2. Marinate the Goat
Rub the marinade all over the goat shank, ensuring it is well-coated. Place the marinated goat shank in a roasting pan, then pour water into the pan.
3. Roast the Goat
Cover the roasting pan with aluminum foil and roast in the preheated oven for about 3-4 hours, or until the meat is tender and falling off the bone. Baste occasionally with the pan juices.
Corn Salad
4. Prepare the Corn Salad
In a large mixing bowl, combine fresh corn kernels, diced red bell pepper, finely chopped red onion, and chopped cilantro.
5. Dress the Salad
Drizzle lime juice over the salad, then season with salt and black pepper to taste. Toss everything together until well mixed.
Fried Plantains
6. Slice and Fry the Plantains
Peel the ripe plantains and slice them diagonally into 1-inch thick pieces. Heat vegetable oil in a frying pan over medium heat. Fry the plantain slices until golden brown on both sides, about 2-3 minutes per side.
7. Drain the Plantains
Remove the fried plantains from the oil and place them on paper towels to drain excess oil.
Stewed Yellow Beans
8. Cook the Beans
In a saucepan, heat a small amount of oil over medium heat. Add chopped onion and minced garlic, sauté until onion is translucent.
9. Simmer the Beans
Add yellow beans and water. Season with salt and black pepper. Bring to a boil, then reduce heat to low and simmer for about 30 minutes or until beans are tender.
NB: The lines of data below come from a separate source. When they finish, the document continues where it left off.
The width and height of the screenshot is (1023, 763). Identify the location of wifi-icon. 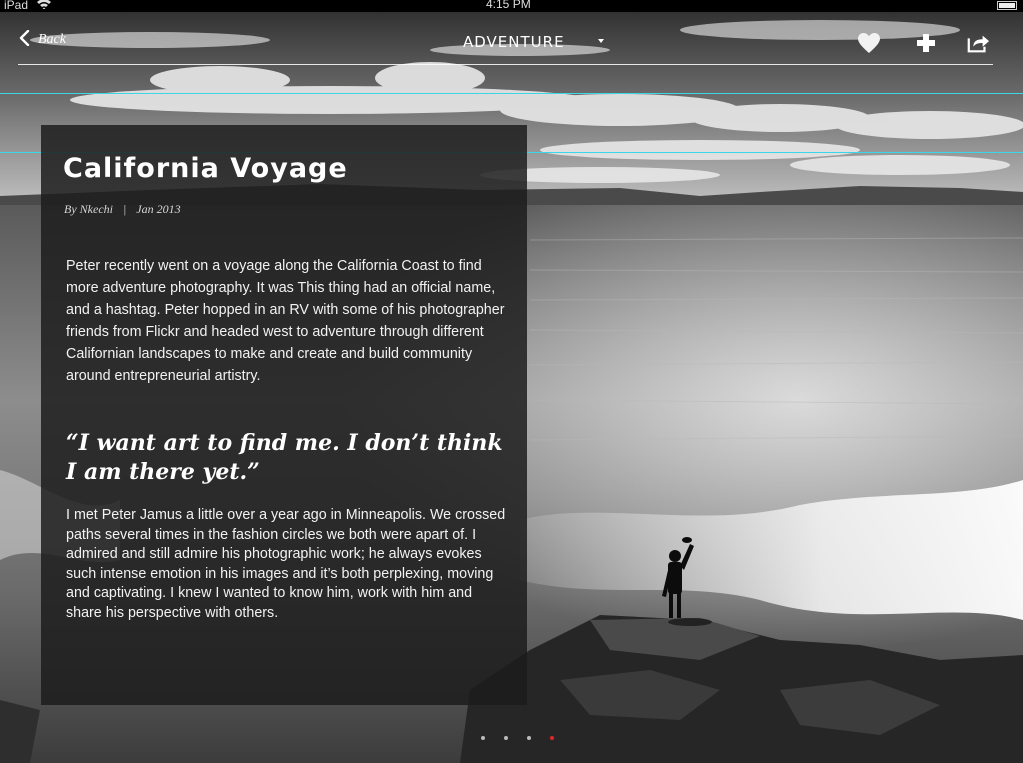
(44, 6).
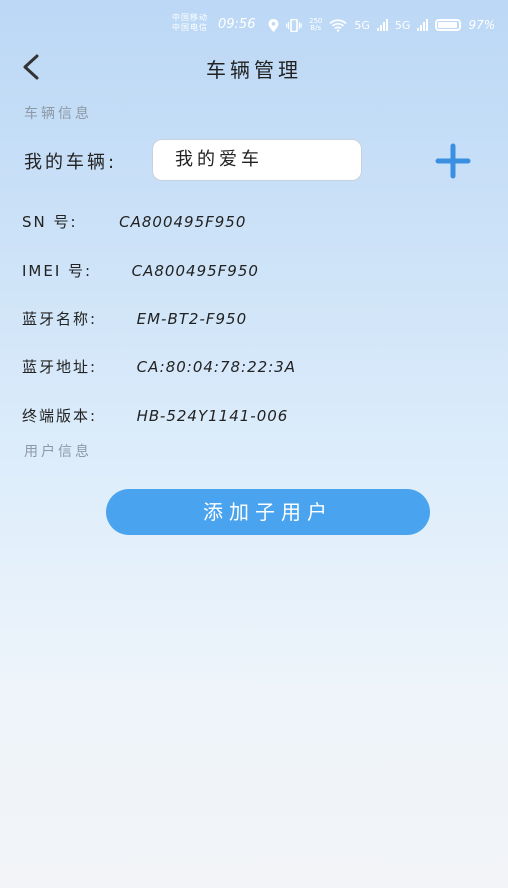 This screenshot has width=508, height=888. I want to click on my-vehicle-label: 我的车辆:, so click(71, 162).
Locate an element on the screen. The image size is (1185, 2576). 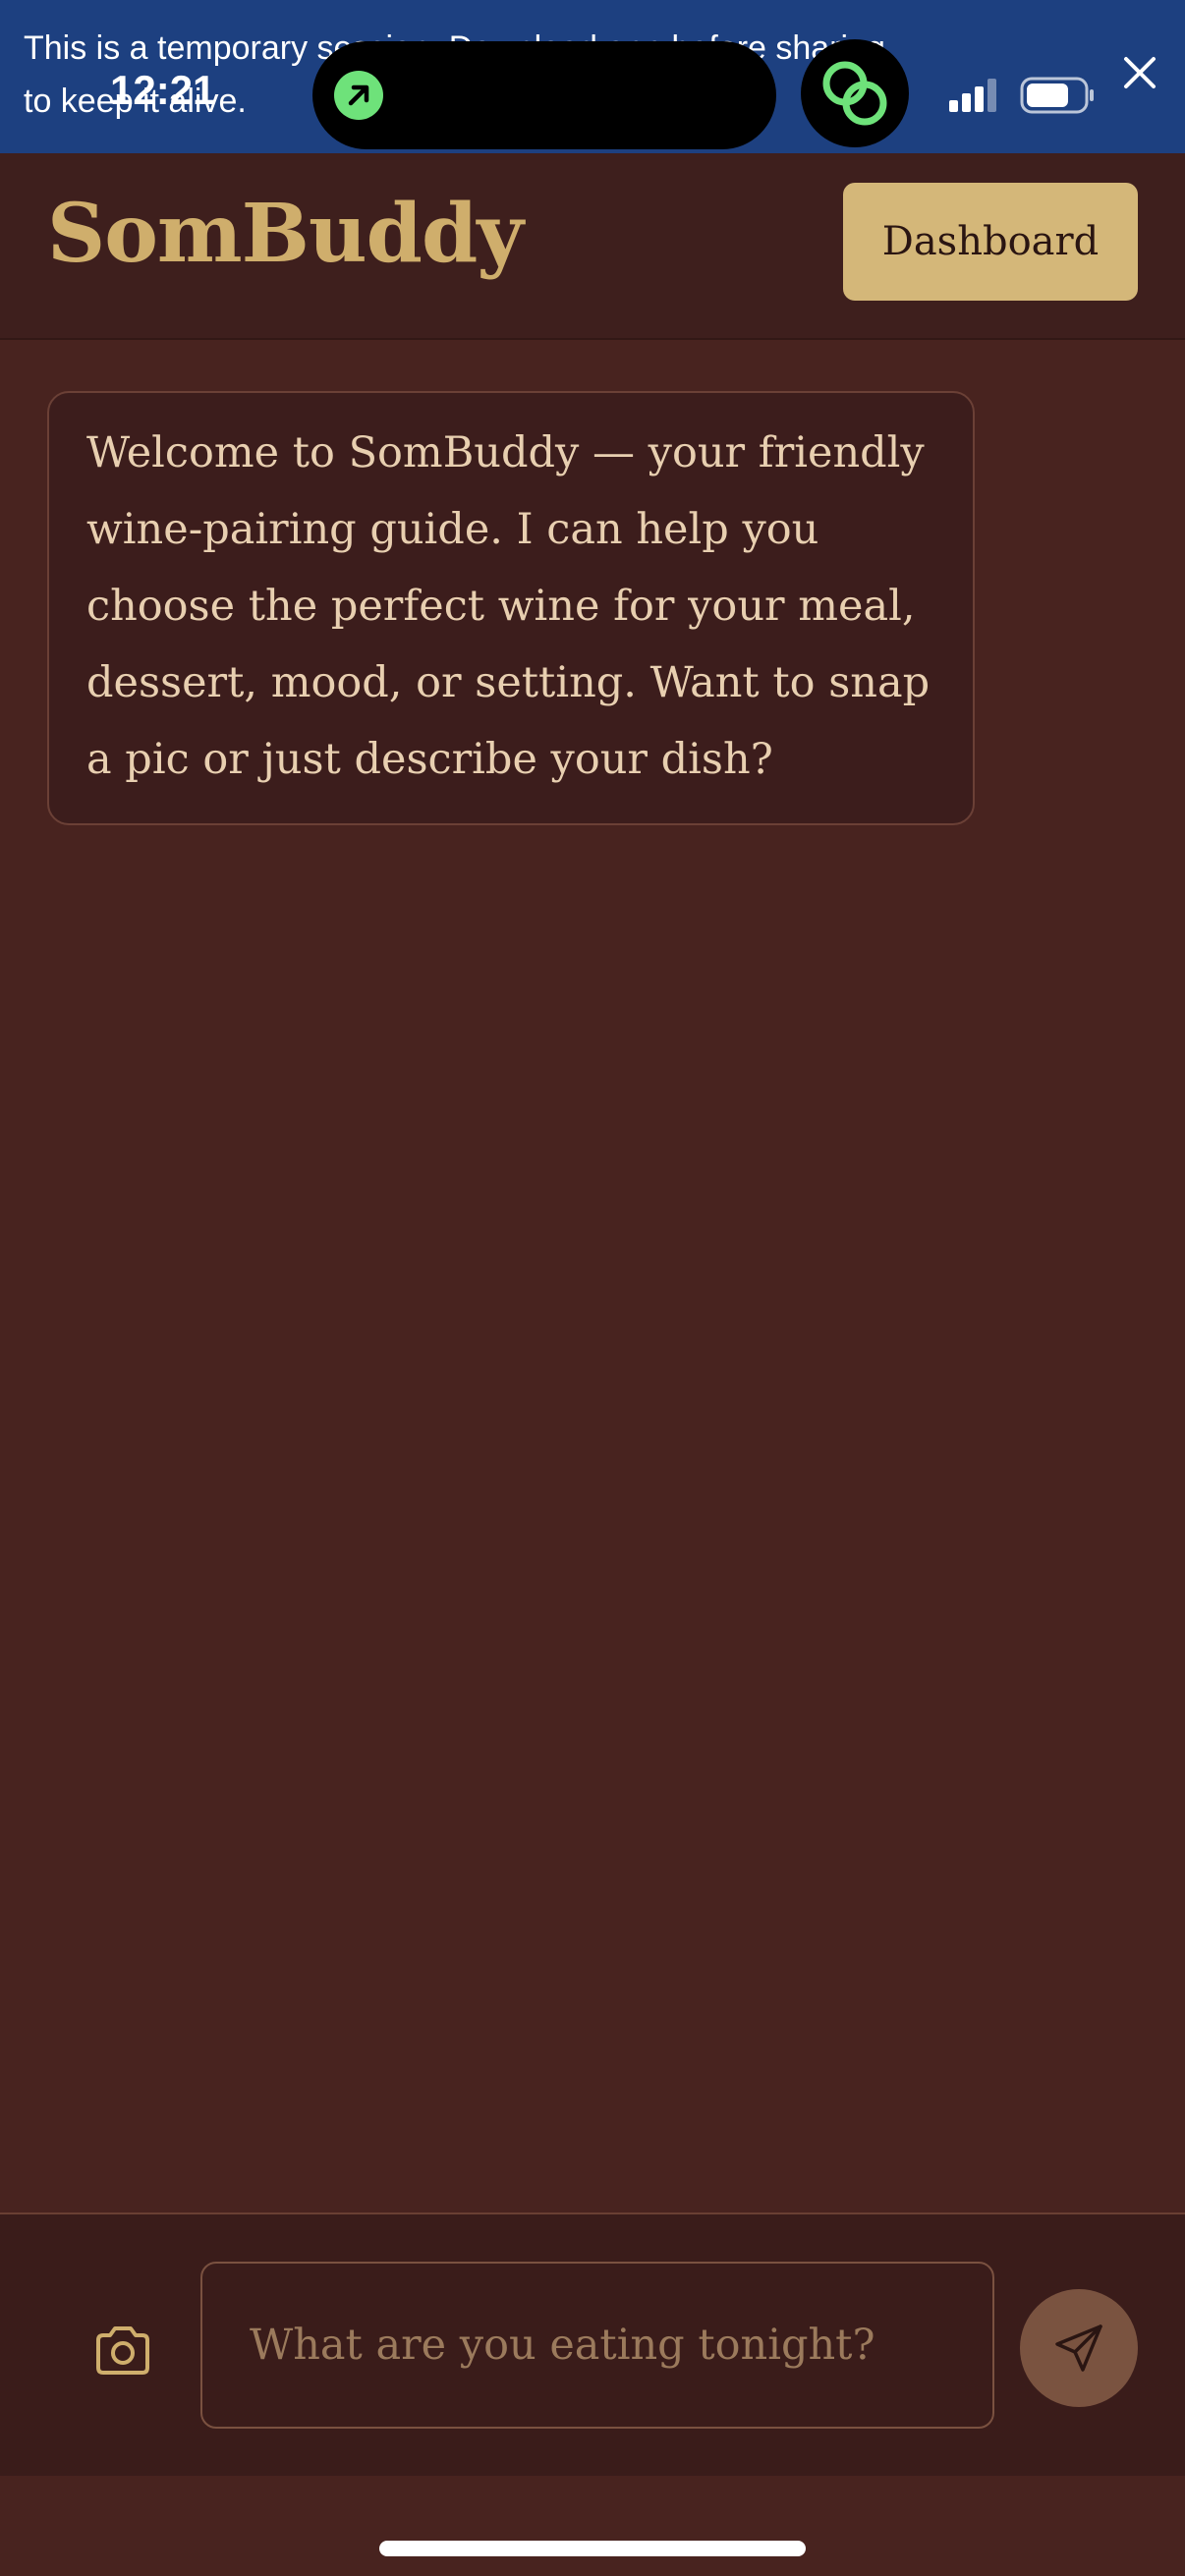
send-icon is located at coordinates (1079, 2348).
Spiced Rice Pilau or Coconut Rice
10. Prepare the Rice
In a pot, combine basmati rice, coconut milk, water, cumin seeds, and salt. Bring to a boil over high heat.
11. Cook the Rice
Once boiling, reduce the heat to low, cover, and cook for 15-20 minutes, or until the rice is fluffy and liquid is absorbed. Fluff with a fork before serving.